As busy cities and transportation hubs prepare for skies full of passenger and cargo drones, government agencies are writing design standards for vertiports, the places we’ll land and charge the eVTOLs.
First, let’s clear the air. What’s all this buzz about eVTOLs about?
The electric aircrafts are super flexible since they don’t need runways and are designed to fly quietly, so they can be used in residential and commercial zones without much trouble.
These air taxis tend to have ranges of 100 to 150 miles per charge and can hit speeds of 200 mph.
Many companies are working on autonomous solutions — vehicles that fly themselves with no pilot — while the industry as a whole waits for government approval.
And, since eVTOLs are electric, they release much less harmful pollution than gas-powered cars or jet-fuel guzzling planes do, especially when charged with renewable energy sources like solar.
All of these eVTOLs are going to need places to land and recharge, and that’s where vertiports come in.
The Federal Aviation Administration (FAA) just released design standards to keep vertiports safe and uniform. These guidelines dictate things like standard sign choices, landing pad sizes, charging station infrastructure, and even touch on rooftop vertiports.
The aviation industry’s new sector is growing steadily, and these design standards bring us one step closer to full-scale, commercial shipping and passenger applications for eVTOLs.

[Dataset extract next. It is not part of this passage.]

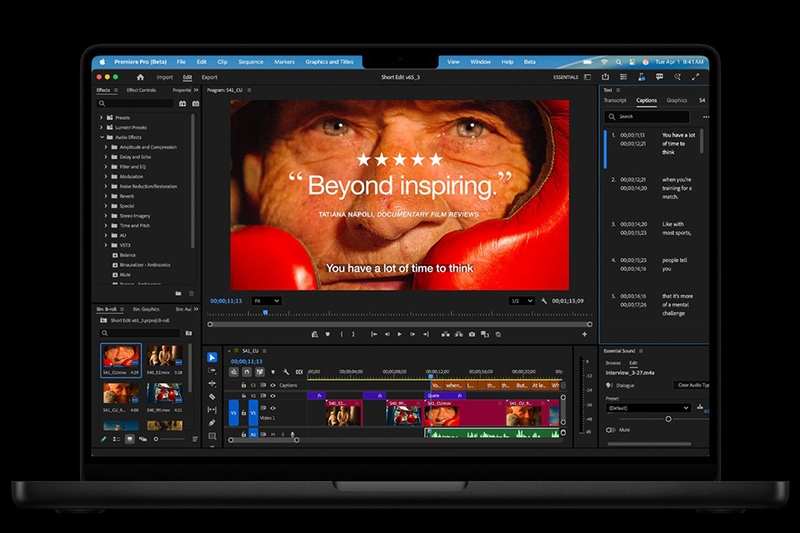Screen dimensions: 800x533
Task: Open the Sequence menu
Action: tap(251, 62)
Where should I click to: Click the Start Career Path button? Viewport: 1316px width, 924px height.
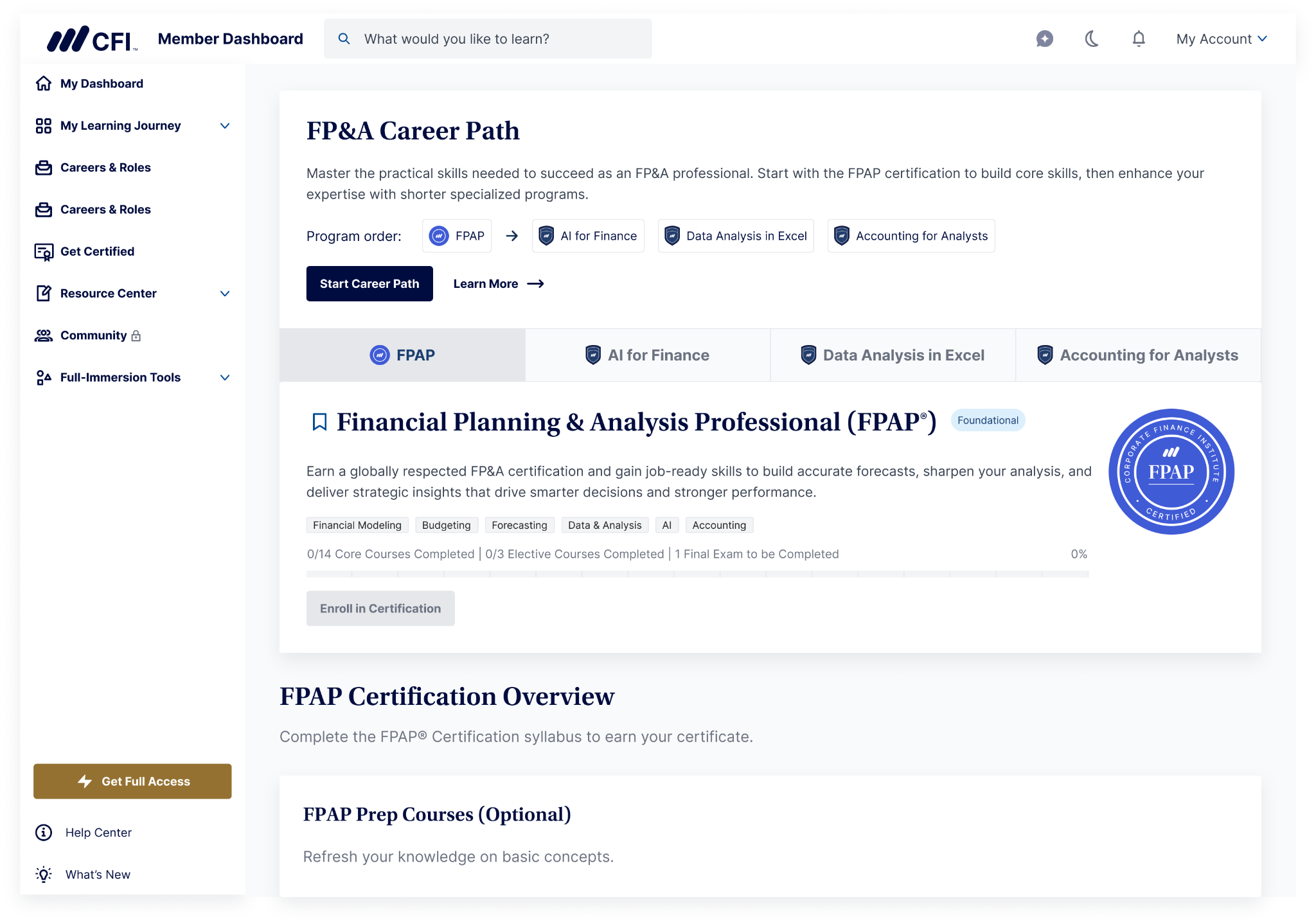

Vertiports will likely be placed in transportation hubs where they can easily connect to other transit options. Rural areas can also benefit from the electric vehicles as they fly to hard-to-reach places carrying essential goods and medicines.
“Our country is stepping into a new era of aviation,” FAA Associate Administrator for Airports Shannetta Griffin, P.E. said in a press release. “These vertiport design standards provide the foundation needed to begin safely building infrastructure in this new era.”